2017 Tercentenary of United Grand Lodge of England

Freemasonry in England is gearing up for the 2017 Tercentenary of Grand Lodge of England. For all Freemasons, under the UGLE it will certainly be a year to remember!

2017 Tercentenary of Grand Lodge Logo

Origins of Freemasonry

The question of when and where Freemasonry originated are still the subject of intense speculation. Freemasonry is understood to descend from the operative stonemasons who built the great cathedrals and castles of the middle ages.

The first evidence of the initiation of an English speculative Freemason was of Elias Ashmole in 1646. From the 1660s more evidence exists of gentlemen being made Freemasons in non-operative Lodges.

Tercentenary Goose & Grid Iron
The Goose and Gridiron Tavern.

On 24 June 1717, four London Lodges, came together at the Goose and Gridiron Tavern in St Paul’s Cathedral Churchyard. They declared themselves a Grand Lodge and elected their first Grand Master. This was the first Grand Lodge in the world.

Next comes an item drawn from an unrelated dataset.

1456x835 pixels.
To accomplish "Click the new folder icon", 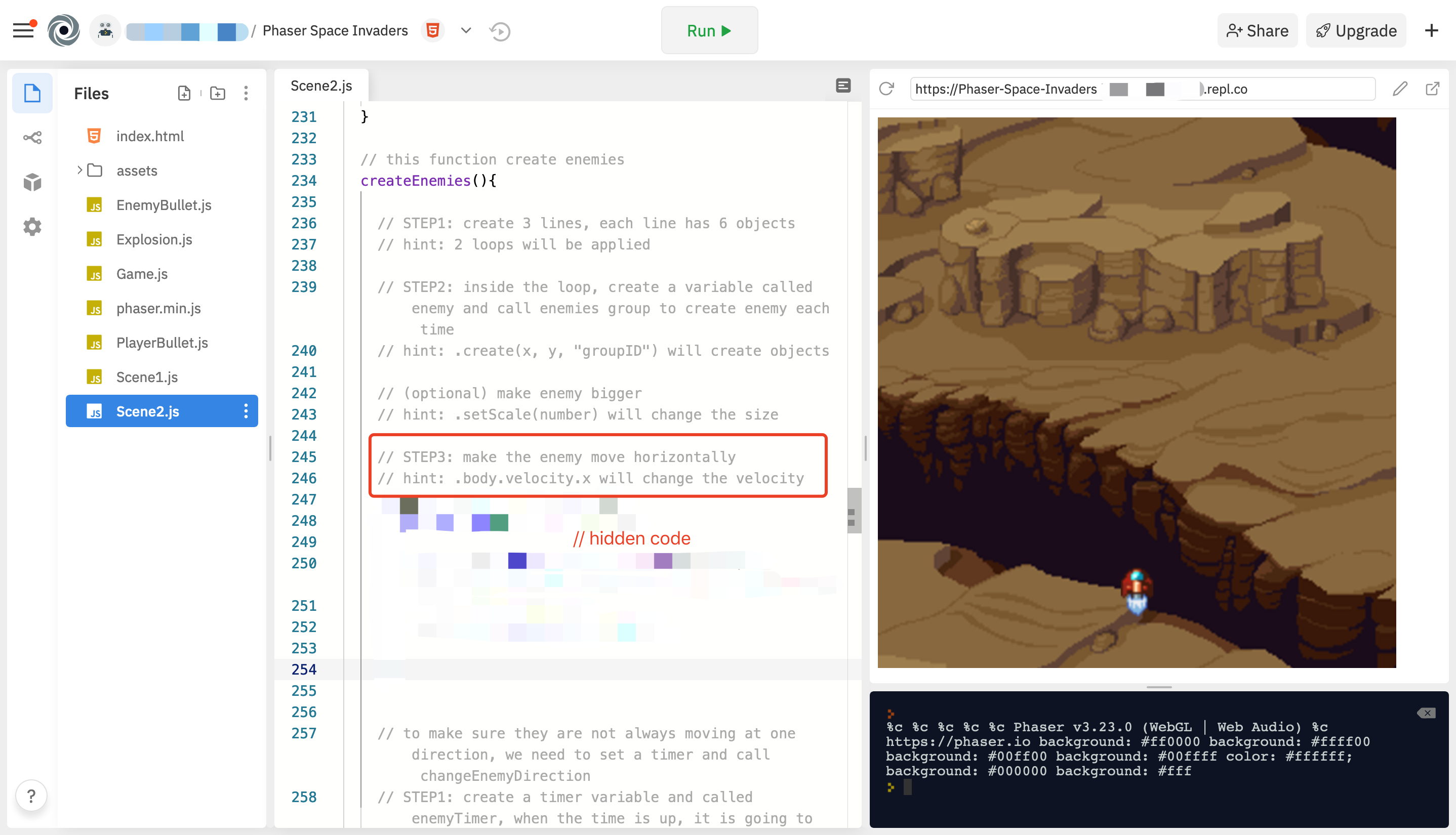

In 1751 a rival Grand Lodge appeared in London. They dubbed the first Grand Lodge the Moderns and called themselves the Antients. The two existed side-by-side both at home and abroad for over 60 years, refusing to recognise each other.

After four years of negotiation, the two Grand Lodges united in 1813 to form the United Grand Lodge of England.

20th Century

By the turn of the 20th Century, over 2,800 Lodges had been established.

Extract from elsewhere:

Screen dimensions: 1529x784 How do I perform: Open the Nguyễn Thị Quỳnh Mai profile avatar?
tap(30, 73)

The two World Wars both had a massive effect on English Freemasonry. In the years following the First World War, over 350 new Lodges were established. 600 Lodges were then founded in just three years after the Second World War. In many cases, they were former servicemen who wanted to continue the camaraderie they had built up during the war.

The 250th anniversary of Grand Lodge in 1967, culminated in the installation of The Duke of Kent as Grand Master. An office he has held ever since.

1992 saw over 12,500 Freemasons celebrate the 275th anniversary of Grand Lodge. For the first time, media were present at a meeting and the event was featured on television across the world.

Preparations are underway the celebration of the Tercentenary of Grand Lodge in 2017, and like Freemasons across England and Wales. Members of Crescamus Lodge will join in with the celebratory events which are happening both locally and nationally. The highlight will be a  meeting of Grand Lodge at the Royal Albert Hall.